● Stored data entries
☆ ☆ ☆ ☆ ☆
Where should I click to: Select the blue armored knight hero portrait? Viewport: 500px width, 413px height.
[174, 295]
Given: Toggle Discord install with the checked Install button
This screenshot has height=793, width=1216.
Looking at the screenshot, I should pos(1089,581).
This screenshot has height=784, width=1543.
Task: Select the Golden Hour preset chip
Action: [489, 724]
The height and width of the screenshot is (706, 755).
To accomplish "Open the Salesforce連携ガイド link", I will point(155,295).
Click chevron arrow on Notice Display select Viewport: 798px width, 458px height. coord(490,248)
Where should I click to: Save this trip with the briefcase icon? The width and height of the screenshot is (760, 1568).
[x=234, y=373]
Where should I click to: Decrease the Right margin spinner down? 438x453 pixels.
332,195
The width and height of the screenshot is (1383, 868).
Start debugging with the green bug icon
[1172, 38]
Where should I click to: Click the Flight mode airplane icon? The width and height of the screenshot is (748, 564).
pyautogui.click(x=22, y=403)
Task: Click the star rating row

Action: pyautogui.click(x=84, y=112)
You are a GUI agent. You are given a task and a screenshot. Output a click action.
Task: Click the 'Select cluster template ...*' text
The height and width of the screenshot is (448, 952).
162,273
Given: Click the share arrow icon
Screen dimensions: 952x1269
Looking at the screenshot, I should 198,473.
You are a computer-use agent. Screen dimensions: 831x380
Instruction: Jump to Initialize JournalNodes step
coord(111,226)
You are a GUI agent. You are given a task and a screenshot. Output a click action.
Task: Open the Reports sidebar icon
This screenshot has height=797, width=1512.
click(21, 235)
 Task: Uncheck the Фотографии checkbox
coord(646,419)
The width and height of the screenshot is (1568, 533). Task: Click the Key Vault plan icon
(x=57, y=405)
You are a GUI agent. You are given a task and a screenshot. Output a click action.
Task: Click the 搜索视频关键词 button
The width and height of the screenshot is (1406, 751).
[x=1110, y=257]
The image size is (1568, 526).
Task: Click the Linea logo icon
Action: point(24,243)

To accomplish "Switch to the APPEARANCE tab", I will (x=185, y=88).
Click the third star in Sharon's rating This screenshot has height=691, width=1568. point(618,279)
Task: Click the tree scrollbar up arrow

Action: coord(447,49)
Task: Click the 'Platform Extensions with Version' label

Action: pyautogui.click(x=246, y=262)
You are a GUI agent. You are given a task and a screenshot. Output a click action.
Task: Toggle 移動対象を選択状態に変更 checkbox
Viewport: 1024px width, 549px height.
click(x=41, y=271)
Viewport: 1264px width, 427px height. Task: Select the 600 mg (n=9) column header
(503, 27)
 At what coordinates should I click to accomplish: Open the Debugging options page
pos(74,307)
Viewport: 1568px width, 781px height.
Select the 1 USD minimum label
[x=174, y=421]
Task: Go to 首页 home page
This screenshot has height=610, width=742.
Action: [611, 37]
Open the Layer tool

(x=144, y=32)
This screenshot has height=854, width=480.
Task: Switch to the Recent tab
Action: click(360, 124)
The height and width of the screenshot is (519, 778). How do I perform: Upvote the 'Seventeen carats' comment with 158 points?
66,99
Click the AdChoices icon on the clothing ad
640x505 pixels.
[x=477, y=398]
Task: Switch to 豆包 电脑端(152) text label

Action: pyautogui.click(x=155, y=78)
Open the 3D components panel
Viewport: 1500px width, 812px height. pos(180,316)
☆ ☆ ☆ ☆ ☆
● ACTIVITY
None of the records may be omitted or altered when they are given again.

● EXERCISE OUTPUT
Where should I click to: Select the blue armored knight hero portrait? Viewport: 500px width, 413px height.
[174, 295]
Given: Toggle Discord install with the checked Install button
This screenshot has height=793, width=1216.
Looking at the screenshot, I should pos(1089,581).
This screenshot has height=784, width=1543.
Task: Select the Golden Hour preset chip
Action: [489, 724]
The height and width of the screenshot is (706, 755).
To accomplish "Open the Salesforce連携ガイド link", I will point(155,295).
Click chevron arrow on Notice Display select Viewport: 798px width, 458px height. coord(490,248)
Where should I click to: Save this trip with the briefcase icon? The width and height of the screenshot is (760, 1568).
[x=234, y=373]
Where should I click to: Decrease the Right margin spinner down? 438x453 pixels.
332,195
The width and height of the screenshot is (1383, 868).
Start debugging with the green bug icon
[1172, 38]
Where should I click to: Click the Flight mode airplane icon? The width and height of the screenshot is (748, 564).
pyautogui.click(x=22, y=403)
Task: Click the star rating row

Action: pyautogui.click(x=84, y=112)
You are a GUI agent. You are given a task and a screenshot. Output a click action.
Task: Click the 'Select cluster template ...*' text
The height and width of the screenshot is (448, 952).
162,273
Given: Click the share arrow icon
Screen dimensions: 952x1269
Looking at the screenshot, I should 198,473.
You are a computer-use agent. Screen dimensions: 831x380
Instruction: Jump to Initialize JournalNodes step
coord(111,226)
You are a GUI agent. You are given a task and a screenshot. Output a click action.
Task: Open the Reports sidebar icon
This screenshot has height=797, width=1512.
click(21, 235)
 Task: Uncheck the Фотографии checkbox
coord(646,419)
The width and height of the screenshot is (1568, 533). Task: Click the Key Vault plan icon
(x=57, y=405)
You are a GUI agent. You are given a task and a screenshot. Output a click action.
Task: Click the 搜索视频关键词 button
The width and height of the screenshot is (1406, 751).
[x=1110, y=257]
The image size is (1568, 526).
Task: Click the Linea logo icon
Action: point(24,243)

To accomplish "Switch to the APPEARANCE tab", I will (x=185, y=88).
Click the third star in Sharon's rating This screenshot has height=691, width=1568. point(618,279)
Task: Click the tree scrollbar up arrow

Action: coord(447,49)
Task: Click the 'Platform Extensions with Version' label

Action: pyautogui.click(x=246, y=262)
You are a GUI agent. You are given a task and a screenshot. Output a click action.
Task: Toggle 移動対象を選択状態に変更 checkbox
Viewport: 1024px width, 549px height.
click(x=41, y=271)
Viewport: 1264px width, 427px height. Task: Select the 600 mg (n=9) column header
(503, 27)
 At what coordinates should I click to accomplish: Open the Debugging options page
pos(74,307)
Viewport: 1568px width, 781px height.
Select the 1 USD minimum label
[x=174, y=421]
Task: Go to 首页 home page
This screenshot has height=610, width=742.
Action: [611, 37]
Open the Layer tool

(x=144, y=32)
This screenshot has height=854, width=480.
Task: Switch to the Recent tab
Action: click(360, 124)
The height and width of the screenshot is (519, 778). How do I perform: Upvote the 'Seventeen carats' comment with 158 points?
66,99
Click the AdChoices icon on the clothing ad
640x505 pixels.
[x=477, y=398]
Task: Switch to 豆包 电脑端(152) text label

Action: pyautogui.click(x=155, y=78)
Open the 3D components panel
Viewport: 1500px width, 812px height. pos(180,316)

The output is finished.